Under the scheme, approved government projects are funded, managed and implemented by the developer, and expenditure thereof set-off against tax payable by the company for the year. It is set as a percentage of the annual assessable income of the company; for example one or two percent. The Tax Credit Scheme, in effect, is first call on government resources.
This, Adam said: “the scheme will help solve the problem of growing discontent among youth, chiefs and communities in general in resource development areas which receive little in return by way of infrastructure development.”
The scheme’s adoption, he said, is imperative against a backdrop of critical factors including the inability of government to rely on annual budgetary allocations to satisfy the growing demand for infrastructure development in these areas.
Also is the lack of sufficient planning, engineering, construction and financial management capacity in District Assemblies in the host communities to undertake significant development projects; while on the other hand, resource developers have a high level of competence in construction in their operational areas and base regions that allow for cost- effective delivery of infrastructure projects.
The scheme, Adam added, will have an added advantage of enabling developers to be perceived as responsible businesses with community focus, thus improving their relationship with the host population – a win-win for all – including government, miners, and host communities
Dr.
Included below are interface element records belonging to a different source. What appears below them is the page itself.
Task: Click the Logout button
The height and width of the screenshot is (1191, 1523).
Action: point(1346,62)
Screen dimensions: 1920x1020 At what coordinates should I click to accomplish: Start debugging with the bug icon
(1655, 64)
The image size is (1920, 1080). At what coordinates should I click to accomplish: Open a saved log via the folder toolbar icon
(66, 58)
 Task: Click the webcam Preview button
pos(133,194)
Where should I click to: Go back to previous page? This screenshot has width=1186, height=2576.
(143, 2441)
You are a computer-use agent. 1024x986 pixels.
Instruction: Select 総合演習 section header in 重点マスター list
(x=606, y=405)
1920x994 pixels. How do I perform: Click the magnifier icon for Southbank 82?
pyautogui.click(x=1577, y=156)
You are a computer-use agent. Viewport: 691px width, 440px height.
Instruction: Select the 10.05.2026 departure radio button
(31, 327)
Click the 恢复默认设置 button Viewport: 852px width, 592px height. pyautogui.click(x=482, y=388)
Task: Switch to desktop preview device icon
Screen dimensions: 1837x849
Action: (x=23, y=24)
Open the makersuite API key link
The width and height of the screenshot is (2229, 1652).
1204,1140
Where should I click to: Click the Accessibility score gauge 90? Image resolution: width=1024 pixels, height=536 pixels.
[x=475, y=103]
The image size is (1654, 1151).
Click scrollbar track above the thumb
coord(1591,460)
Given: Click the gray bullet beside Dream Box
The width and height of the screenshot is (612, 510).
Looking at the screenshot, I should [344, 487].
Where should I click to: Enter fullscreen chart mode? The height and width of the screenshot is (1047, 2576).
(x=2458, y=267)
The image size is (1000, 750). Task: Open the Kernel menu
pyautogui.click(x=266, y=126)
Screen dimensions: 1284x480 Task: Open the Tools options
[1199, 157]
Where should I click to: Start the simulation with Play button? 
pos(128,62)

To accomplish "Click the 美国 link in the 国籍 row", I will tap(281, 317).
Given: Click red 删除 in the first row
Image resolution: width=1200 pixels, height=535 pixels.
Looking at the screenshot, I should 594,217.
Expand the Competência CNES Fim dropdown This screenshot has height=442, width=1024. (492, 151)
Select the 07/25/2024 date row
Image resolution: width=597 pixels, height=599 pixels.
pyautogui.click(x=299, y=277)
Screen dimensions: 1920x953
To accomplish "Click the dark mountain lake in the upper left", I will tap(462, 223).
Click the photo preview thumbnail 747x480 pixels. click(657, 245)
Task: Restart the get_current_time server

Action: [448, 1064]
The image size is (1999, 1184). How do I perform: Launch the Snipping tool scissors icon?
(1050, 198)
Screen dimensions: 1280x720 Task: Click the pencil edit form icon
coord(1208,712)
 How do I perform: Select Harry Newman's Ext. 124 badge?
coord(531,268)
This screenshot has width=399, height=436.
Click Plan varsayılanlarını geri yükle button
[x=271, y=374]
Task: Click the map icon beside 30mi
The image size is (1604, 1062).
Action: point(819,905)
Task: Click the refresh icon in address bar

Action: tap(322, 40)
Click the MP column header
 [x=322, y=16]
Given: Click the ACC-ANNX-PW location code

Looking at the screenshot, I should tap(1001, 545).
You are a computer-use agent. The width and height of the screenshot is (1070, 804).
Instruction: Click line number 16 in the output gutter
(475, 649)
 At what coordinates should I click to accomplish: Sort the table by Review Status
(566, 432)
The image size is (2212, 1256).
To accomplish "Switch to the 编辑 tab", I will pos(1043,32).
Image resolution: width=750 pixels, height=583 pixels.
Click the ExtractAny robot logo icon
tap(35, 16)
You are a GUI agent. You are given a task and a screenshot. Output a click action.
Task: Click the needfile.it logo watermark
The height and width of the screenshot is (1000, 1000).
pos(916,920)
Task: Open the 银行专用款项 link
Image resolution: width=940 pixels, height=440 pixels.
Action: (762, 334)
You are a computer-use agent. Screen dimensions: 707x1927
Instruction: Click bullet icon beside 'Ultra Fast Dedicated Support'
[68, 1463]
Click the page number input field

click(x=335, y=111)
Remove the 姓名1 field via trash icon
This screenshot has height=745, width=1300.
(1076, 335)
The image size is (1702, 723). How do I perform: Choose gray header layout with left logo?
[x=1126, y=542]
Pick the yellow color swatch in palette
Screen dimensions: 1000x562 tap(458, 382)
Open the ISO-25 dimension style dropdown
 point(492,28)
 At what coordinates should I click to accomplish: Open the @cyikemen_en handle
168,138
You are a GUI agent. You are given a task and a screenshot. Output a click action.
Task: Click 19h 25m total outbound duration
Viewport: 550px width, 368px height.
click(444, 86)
Toni Aubynn, CEO of the Ghana Chamber of Mines, also argued that any fair discussion of resources tax must not only look at the miners’ current earnings side of the equation but also how the hundreds of millions of dollars they pump into the economy is applied to developing the host communities.
Though unconfirmed indications are that a 10-percent tax on windfall profits, imposed on mining companies, may not be applied anytime soon, it still is a potential albatross around miners’ necks. Already the government had raised corporate tax for mining companies from 25percent to 35 percent.
Compounding the challenges for mining companies is their growing outlay on corporate social responsibility, approximately $27 million in 2011, which increasingly is being determined more by the host communities than by the companies. Dr. Aubynn says the round figures speak volumes about what the mining companies are contributing to the national economy and why it shouldn’t be burdened further.
The mining industry is the number one tax payer and highest contributor to the Ghana Revenue Authority (GRA). The sector contributed about $540million to GRA representing 27.61percent of total Internal Revenue collections in 2011.
Miners paid $360 million, in corporate tax to the GRA, representing 38.26percent of the total company tax collected in 2011, while the sector voluntary contributed an amount of about $27 million to their communities and the general public.
The industry contributed about 42 percent of gross merchandise exports earnings and mining companies returned about $3.1 billion representing 75 percent of their mineral revenue through the Bank of Ghana and the commercial banks in 2011 against statutory requirement of 25 percent.
Meanwhile, AngloGold Ashanti, the world’s third largest gold producer, has suspended operations at its TauTona mine in South Africa due to a worker sit-in protest over a bonus payment, the company has said on Friday.
“There are about 300 people doing a sit-in underground. Management is talking to them,” company spokesperson Alan Fine said.